III. PERIOD OF DATA STORAGE & PROCESSING

  1. Data is stored for the duration of service provision, until consent is withdrawn or an objection to data processing is submitted, where processing is justified by the Administrator’s legitimate interest.
  2. The data processing period may be extended if necessary for identifying and pursuing claims or defending against them, and afterwards, only as permitted by relevant legal provisions. After the processing period, data is irreversibly deleted or anonymized.

USER’S RIGHTS

  1. Right to be informed about data processing – Users can request information on data processing, including the purpose, legal grounds, scope, processing entities, and planned deletion time.
  2. Right to receive a copy of data – Users can request a copy of their data held by the Administrator.
  3. Right to amend – Users can request correction, supplementation, or updating of their data.
  4. Right to delete data – Users can request the deletion of data no longer necessary for the purposes for which it was collected.
  5. Right to restrict processing – Users can request the cessation of data processing, except for operations they consented to, and data storage per retention rules.
  6. Right to transfer data – Users can request their data in a machine-readable format or have it transferred to a third party, if technically feasible.
  7. Right to object to processing for marketing purposes – Users can object to their data being processed for marketing purposes at any time.
  8. Right to object to processing for surveying purposes – Users can object to their data being processed for surveys at any time.
  9. Right to object to processing for other purposes – Users can object to their data being processed for legitimate interest purposes, with justification to be assessed by the Administrator.
  10. Right to withdraw consent – Users can withdraw their consent for data processing at any time, without affecting the legality of prior processing.
  11. Right to complain – Users can file a complaint with the appropriate authority if they believe data processing violates the GDPR or other data protection regulations.
  12. Communication regarding these rights should be directed to the Administrator’s address provided in the email granting access to the Content.

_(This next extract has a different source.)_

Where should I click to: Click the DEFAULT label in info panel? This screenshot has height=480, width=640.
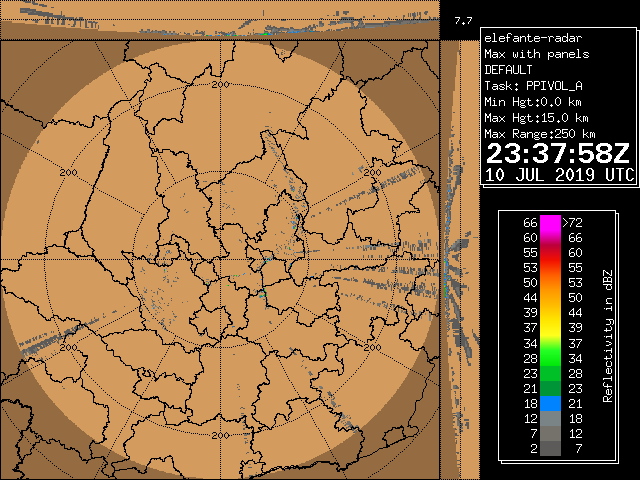509,70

IV. TRANSMITTING AND SECURITY OF DATA

  1. Personal data may be shared with third parties, including banks, payment processors, accounting firms, law firms, transport companies, marketing companies, and entities related to the Administrator.
  2. Personal data of Users is not transmitted outside the European Economic Area (EEA).
  3. The Administrator continuously assesses risk to ensure Personal data is processed securely, restricting access to authorized personnel only as needed for their duties. All data operations are recorded and conducted by authorized personnel.
  4. The Administrator ensures that subcontractors and other associated entities apply appropriate security measures when processing Personal data.

FINAL PROVISIONS

  1. The Administrator reserves the right to amend this Privacy Policy at any time.
  2. Unless binding legal provisions state otherwise, this Privacy Policy is governed by the laws of the Administrator’s jurisdiction.